Der Sohn einer Bestie
Der 39 Jahre alte Mafia-Zeuge im Fernsehen stammt aus einer besonders berüchtigten Familie, vielleicht der blutrünstigsten, die Sizilien und sein Heimatort Corleone bisher hervorbrachte. Sein Vater wird gemeinhin wegen seiner Brutalität als „die Bestie“ bezeichnet: Salvatore „Totò“ Riina, „Capo dei Capi“ der sizilianischen Cosa Nostra sitzt zu mehrfach lebenslänglicher Haft verurteilt in verschärfter Einzelhaft. Seinen ersten Mord beging die Bestie im Alter von 19 Jahren. Zunächst tötete er sich an die Spitze der sizilianischen Mafia vor.

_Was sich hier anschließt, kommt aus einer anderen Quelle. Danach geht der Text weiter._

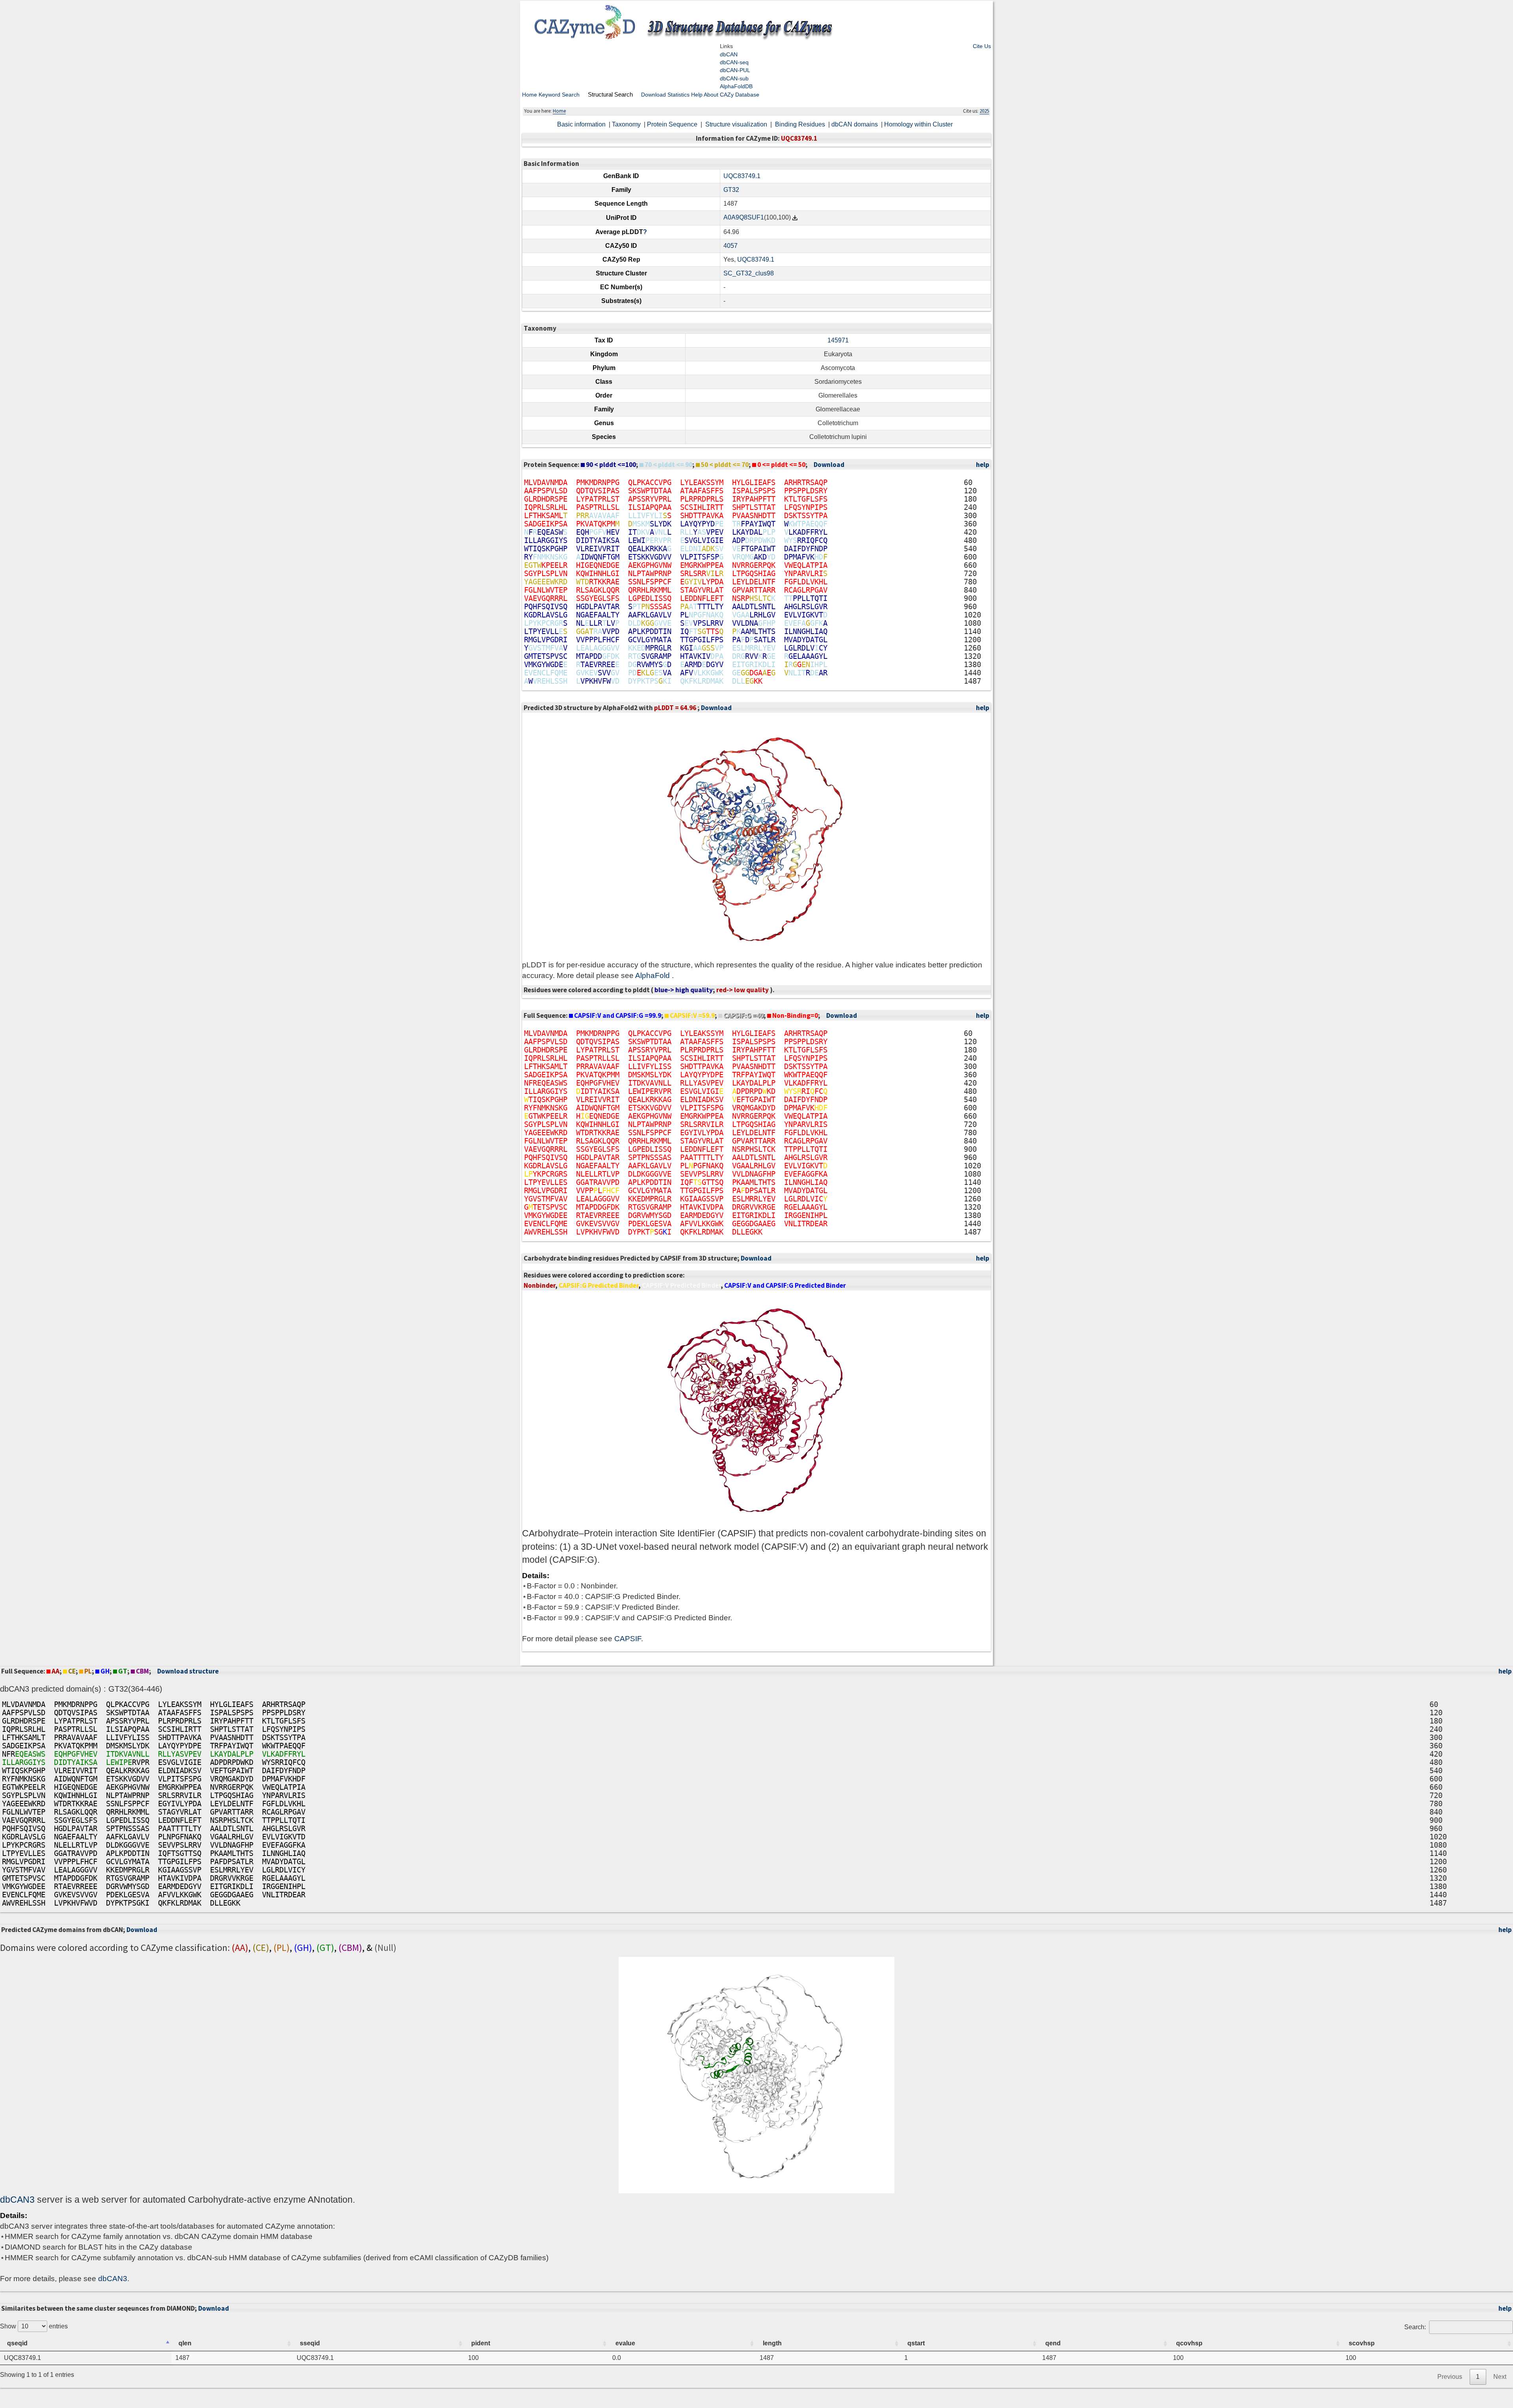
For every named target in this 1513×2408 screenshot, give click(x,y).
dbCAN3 (17, 2199)
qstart (916, 2343)
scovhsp (1362, 2343)
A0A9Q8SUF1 (743, 217)
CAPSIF (627, 1638)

Später versuchte „Totò“ aus dem Untergrund heraus seine Bande durch vertrauliche Kontakte zur Politik und durch die Ermordung von Richtern und Staatsanwälten vor Verfolgung zu retten. So starben 1992 in Palermo Paolo Borsellino und Giovanni Falcone. Am Tag des Anschlags auf Mafia-Jäger Falcone habe er mit seinem Vater die TV-Nachrichten verfolgt: „Wir waren alle erschüttert, doch ich hatte niemals den Verdacht, dass mein Vater hinter diesem Anschlag stecken könnte“, teilte der Sohn den Fernsehzuschauern mit. In den neunziger Jahren wird die Bestie für etwa hundert weitere Morde verantwortlich gemacht, von denen er mehrere Dutzend selber begangen haben soll. Wie Väterchen auch aus der Zelle dürfte Bruder Giovanni den Auftritt von Giuseppe verfolgt haben. Wie der Alte sitzt auch er in lebenslanger Haft.
Als überwachter Mafiosi hat man Zeit
Und weiß ist die Weste des Fernsehstars ebenfalls nicht: Acht Jahre war Giuseppe wegen seiner Zugehörigkeit zur Mafia hinter Gittern. Seither ist er an dem ihm zugewiesenen Wohnort Padua im Norden Italiens verpflichtet, jede Nacht daheim zu verbringen. Nur mit Sondergenehmigung darf er die Stadt verlassen. Mithin unter strenger Beobachtung und so mutmaßlich in Bezug auf Fortsetzung seiner Verbrecherkarriere gelähmt, nutzte der Corleone-Spross seine Zeit, um ein Buch zu schreiben. „Riina - ein Familienleben“ liegt seit Mittwoch in italienischen Buchhandlungen aus und war der Anlass für seinen Auftritt bei „Porta a Porta“, wo Gastgeber Vespa immer wieder versucht, möglichst viel Aufmerksamkeit auf sich zu ziehen. Diesmal tat Vespa das freilich nicht im Alleingang. Sein Sender Rai Uno hatte die Ausstrahlung genehmigt.
Dort heißt es, wenn die Mafia gut bekämpft werden wolle, müsse man auch ihre Innenseite zeigen, die bisher nicht offenbart worden sei. Dieses Argument zähle nicht, sagen Kritiker: Nur für Polizeiermittler sei diese Innenseite wichtig aber nicht fürs Fernsehpublikum am Abend. Zur Rechtfertigung verweist Rai darauf, dass der Sender diesen Beitrag nicht für sich alleine stehen lassen werde. An diesem Freitag würden Innenminister Angelino Alfano und der Chef der Antikorruptionsbehörde Raffaele Cantone zu Wort kommen. Doch diese Erklärung reichte der parlamentarischen Antimafiakommission nicht. Sie bat schon für Donnerstagnachmittag um 16 Uhr die RAI-Präsidentin Monica Maggioni zum Gespräch.
Pietro Grasso, Präsident des Senats, schrieb per Twitter, ihn interessiere nicht, ob die Hände Riinas den Sohn umarmten. „Es sind dieselben, die sich mit dem Blut unschuldiger Menschen befleckten“. Er werde „Porta a Porta“ nicht mehr sehen. Der frühere Chef der sozialdemokratischen PD, Pier Luigi Bersani, sagte einen Auftritt bei Vespa ab; und Maria Falcone, Tochter des ermordeten Mafia-Jägers, äußerte, sie sei konsterniert und bestürzt darüber, dass dieser Sohn von Totò Riina, der viele hundert Staatsangehörige, Polizisten wie Richter auf dem Gewissen hat, von einem staatlichen Sender die Chance zum Auftritt bekam.